Warum ich nur noch heimlich jogge

Schuhe angezogen, Sporteinheit bei der App eingeschaltet, Schlüssel, Taschentuch… Brauch ich noch etwas? 

Lena (6): Mama? Wo willst du hin?

Ich: In den Park. Jog…

Lena: Oh ja! Ich komm mit.

Ich: …gen. 

Lena: Ich zieh mich nur schnell um. Lena probiert verschiedene Styles und Farbenkonstellationen aus. Sternbeziehungen werden abgecheckt, der Hund gestreichelt, Wasser getrunken, das Handy zum Laden eingesteckt, nochmal Wasser getrunken. Der Schweiß rinnt mir auch ohne Sport den Rücken herunter. Mir ist heiß. Ich bin in voller Wintersportmontur eigentlich startbereit an der Tür. Nach zehn Minuten erscheint mein Töchterchen. Tränen in den Augen: Und wie soll ich mitjoggen, ich hab` doch gar nicht so ein Ding wie du. Damit meint sie die Handymanschette an meinem Oberarm. Ich ziehe sie aus, nehme meine alte, ausgeleierte Manschette aus dem Schrank, stecke ihr Handy in meine neue und versuche ihr das Ding um den Oberarm mit ihrem riesigen Handy anzuschnallen. Der Oberarm ist so dünn, dass die Manschette zweimal darum gewickelt werden könnte. Nur geht es nicht – Klettverschluss. 

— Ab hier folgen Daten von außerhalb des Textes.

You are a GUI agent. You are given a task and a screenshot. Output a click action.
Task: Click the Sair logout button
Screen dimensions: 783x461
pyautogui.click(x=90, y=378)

Ich: – Und wenn du ohne Musik mitkommst? 

Das findet mein Töchterchen unterirdisch. Sie ist noch in dem Alter, indem „alles wie bei Mama“ noch essentiell ist. Ich schwitze. Überlege. 

Ich:- Und wenn du deine Kinderkopfhörer mitnimmst und mit dem Fahrrad neben mir fährst? 

Lena weint jetzt laut. Lauter als zuvor: „Aber dann tun mir meine Beine weh!“ Ich schiele zu der Terrassentür, überlege kurz laut „Schau mal“ zu rufen und abzuhauen, lasse den Gedanken dann aber fallen. Sie wird mich ja finden. Wir wohnen praktisch IM Park. 

„Okey, Süße. Joggen ohne Musik willst du nicht. Fahrrad willst du nicht. Manschette passt nicht. Was schlägst du vor?“ Lena ist wütend: „Aber das weiß ich doch nicht! Sonst hätte ich das doch schon gesagt!“ Da hat sie auch wieder recht. Den Vorschlag, zu Hause zu bleiben, stellt sie auf die Stufe des Verrats. Sprich: Kommt! Nicht! In Frage! 

Was machen wir jetzt nur? Ich wäre jetzt schon längst fertig mit dem Joggen und könnte mich bereits duschen. Ich will jetzt endlich los. Werfe meine Erziehungsprinzipien über Bord und schlage vor: „Ok, du fährst jetzt mit dem Fahrrad. Die Terassentür lasse ich offen. Wenn es dir zu viel wird, gehst du sofort nach Hause. Ok?“ Lena ist nicht überzeugt: „Aber wie soll ich die riesigen Kopfhörer unter meinen Helm stopfen?“ „Wir stopfen jetzt mal gar nichts, du fährst ohne Helm.“ „Ohne Helm? Aber du sagt doch immer…“ Ich bin furchtbar inkonsequent, falsch, scheinheilig, das alles, ja ich weiß. Und ich will jetzt endlich gehen. „Egal. Komm jetzt mit. Ausnahme. Und sag es ja keinem, ok?“ Noch schnell das Kind zum Mittäter machen und ab geht die Reise in den Park. Unterwegs ziehe ich alle 2 bis 4 Meter die Kopfhörer raus und beantworte so wichtige Fragen wie: Wie war das damals, als Robin in deinem Bauch war? Hat er dir wirklich den Nabel kaputt gehauen? Oder: Ist Bastian wirklich mal ins Wasser gefallen? 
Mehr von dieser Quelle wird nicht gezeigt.